• Provided passage:
_ _ _ _ _ _ _

Sacred Sci-Fi: How a Liberty Professor Created a Biblically Inspired Space Opera

Barron BellBy Barron Bell8 Minutes

DOMINION: Fall of the House of Saul is the culmination of a journey that started in a darkened movie theater in 1977. As a young boy my eyes and ears were dazzled when that iconic first note of John Williams’ score blared and bright yellow words “Star Wars” scrolled from the bottom to the top of the screen. I didn’t know it then, but my little six-year-old mind didn’t stand a chance. Star Wars was my introduction to sci-fi, and I never turned back.

After becoming a Christian at the end of high school, I developed a passion for biblical history. I could visualize the narrative text in the books of Samuel and Kings and a seed was planted. I was also fascinated by the words of C. S. Lewis and J.R.R. Tolkien. The way the authors could craft epic stories using biblical inspiration watered the seed that was planted. As an up-and-coming comic book author … I wanted to do this.

Instead of re-treading previously used tropes, I wanted to take the biblical narrative of the story of the rise of the kingdom of Israel found in 1st and 2nd Samuel and set it in space, and the kicker was, instead of humans, I wanted to use anthropomorphic characters. DOMINION is a combination of the sweeping sci-fi space opera, Star Wars, and the majestic epic of the Chronicles of Narnia. I knew it would be a stretch, but thankfully my publisher, Mark Stancil of Terminus Media, caught the vision.

I wanted to take advantage of the history in between the verses in the books of Samuel and use that as inspiration to tell a story of the royal family of a galactic kingdom in crisis. By taking historical figures, even those who may have had very minimal exposure in the Bible, I wanted to create an ensemble of strong and consequential characters.

DOMINION was an opportunity to merge the two things I really loved, sci-fi and biblical history into a sweeping space epic of my own. I started with 1 Samuel 15 as a starting point for the narrative and branched out from there. In this chapter, the Lord rejects King Saul and strips the kingdom of Israel away from him because of his disobedience by not utterly destroying the Amalekites, but taking their spoils and leaving the king alive. The news is delivered by High Priest Samuel. Imagine now, that the setting is an altar on a small moon. Israel now becomes DOMINION, the LORD is now the ALMIGHTY, and King Saul, a majestic lion in mechanized armor is confronted by Samuel, a withered crow in priestly garb. The Amalekite spoils are large spacecraft landing around a battalion of DOMINION soldiers. Intrigued, yet?

_ _ _ _ _ _ _

• Provided material:
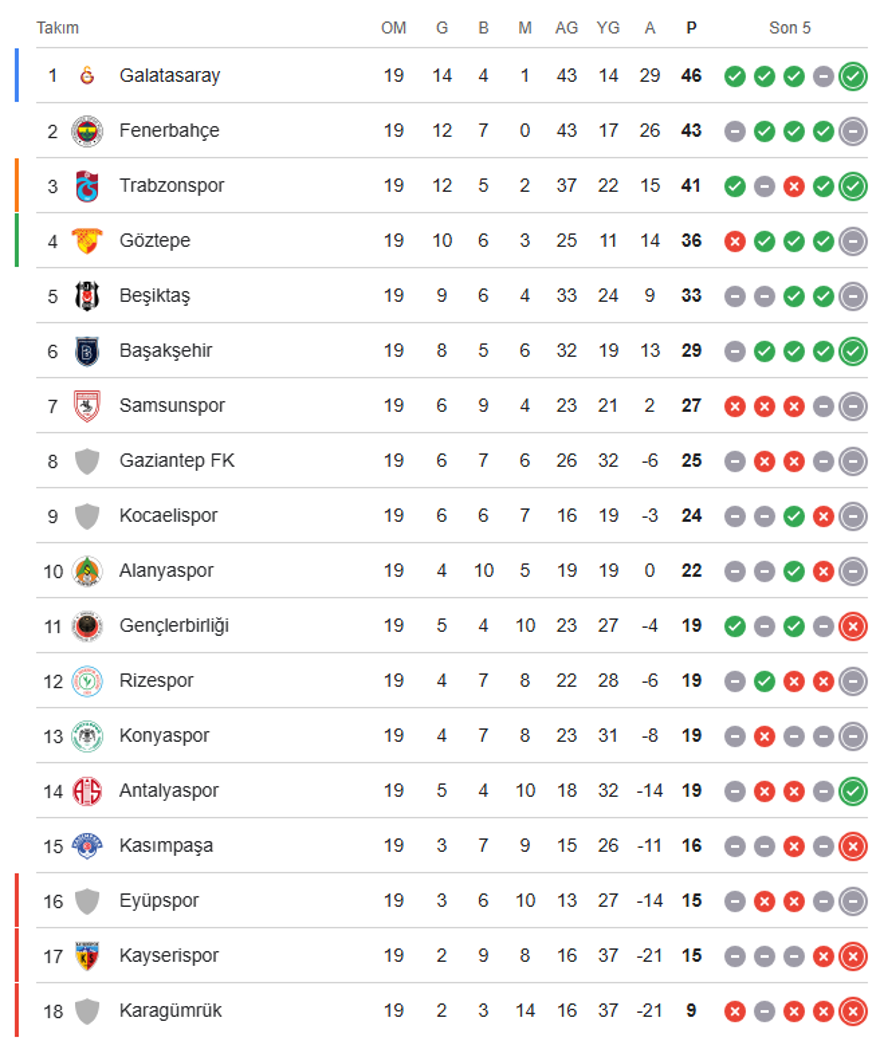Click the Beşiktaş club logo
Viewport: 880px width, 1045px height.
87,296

_ _ _ _ _ _ _

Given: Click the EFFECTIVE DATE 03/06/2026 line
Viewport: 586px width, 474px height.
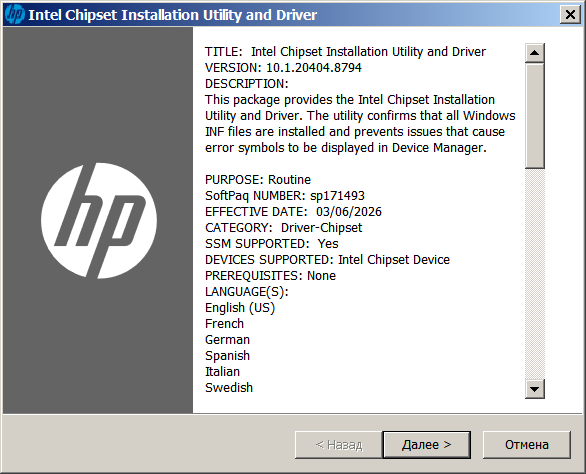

_ _ _ _ _ _ _

• Task requirements: Print everything in the article about the biblically inspired space opera, from "After becoming a" down to "to do this.". The material above is unrelated to the article and stands on its own.

• Right answer:
After becoming a Christian at the end of high school, I developed a passion for biblical history. I could visualize the narrative text in the books of Samuel and Kings and a seed was planted. I was also fascinated by the words of C. S. Lewis and J.R.R. Tolkien. The way the authors could craft epic stories using biblical inspiration watered the seed that was planted. As an up-and-coming comic book author … I wanted to do this.